Use a serial eeprom like the 24LC1025. It uses I²C to communicate so you would have to switch to a pic with hardware I²C like the 16F88. It is 128k bytes in size.
Pommie:
Thank you for your chip suggestion. I read the datasheet for 24LC1025. Although it requires a very complex addressing from PIC, it is rather straight forward protocol. I am thinking of having two systems in place. One that writes only to EEPROM data pattern and the other reads only into PIC and drives the latches. Challenging but very much doable.
The main thing I am struggling with is still memory space for the data. I need much much more than just this chip or combination of 4 of them to have a meaningful multi-functional system of color generating.
You guys help me out confirming my calculations and let me know if I am missing something.
Let's say we are driving 16 RGB LED's using 6, 8-bit latches.
========
▶ [CHALLENGE] Reproduce the EEPROM discussion word for word, starting at the words "The main thing" and stopping after the words "of color generating.".

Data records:
========
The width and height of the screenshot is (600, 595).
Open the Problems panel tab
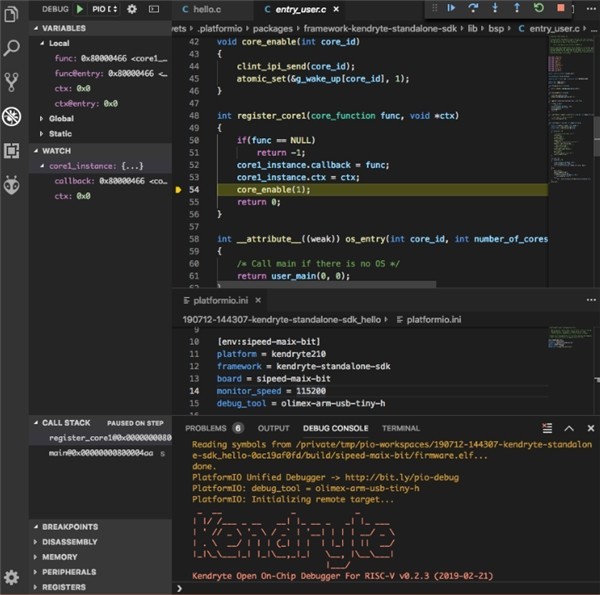tap(205, 428)
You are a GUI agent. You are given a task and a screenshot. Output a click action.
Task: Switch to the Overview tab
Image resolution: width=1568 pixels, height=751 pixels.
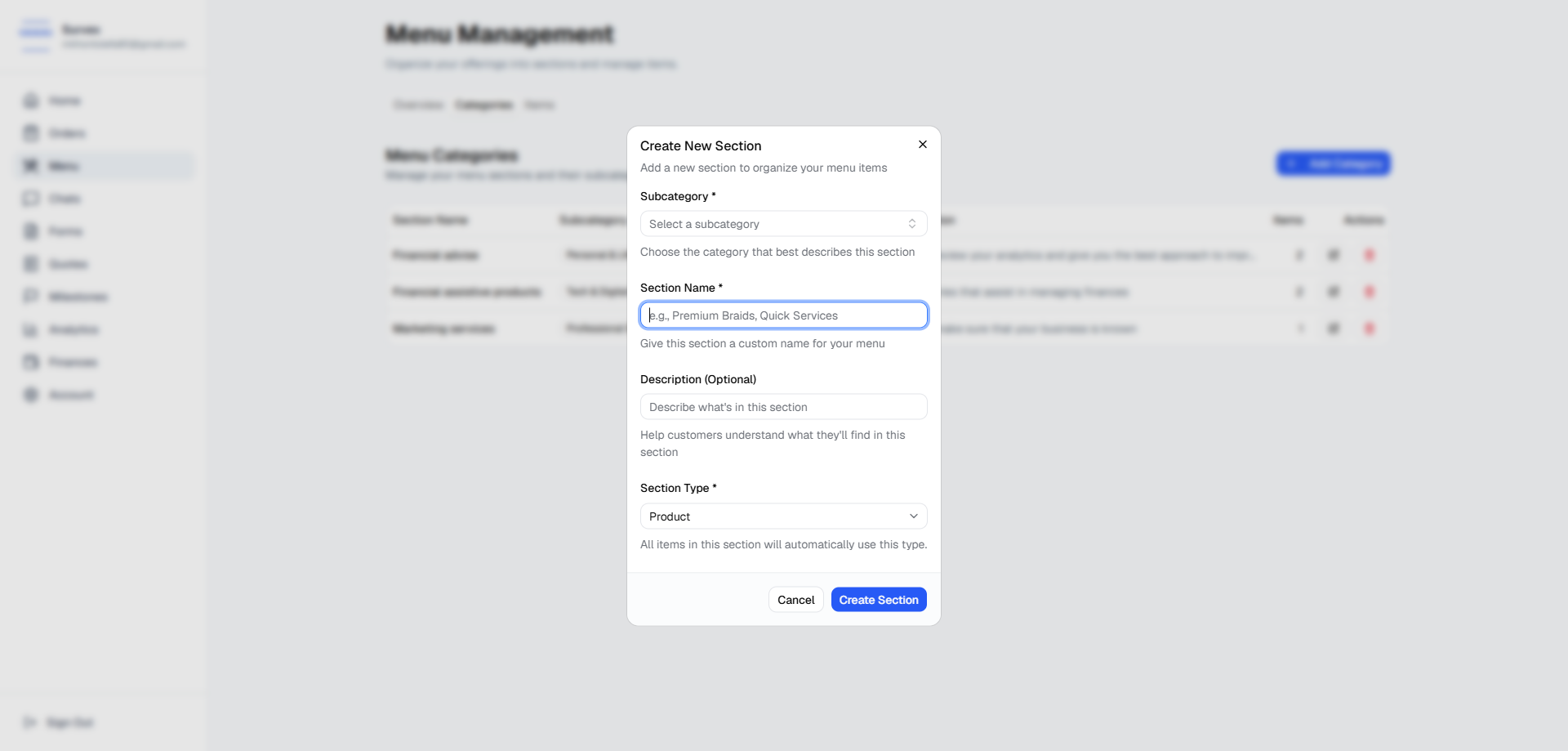(x=418, y=105)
========
▶ [THE COMPLETED TASK]
The main thing I am struggling with is still memory space for the data. I need much much more than just this chip or combination of 4 of them to have a meaningful multi-functional system of color generating.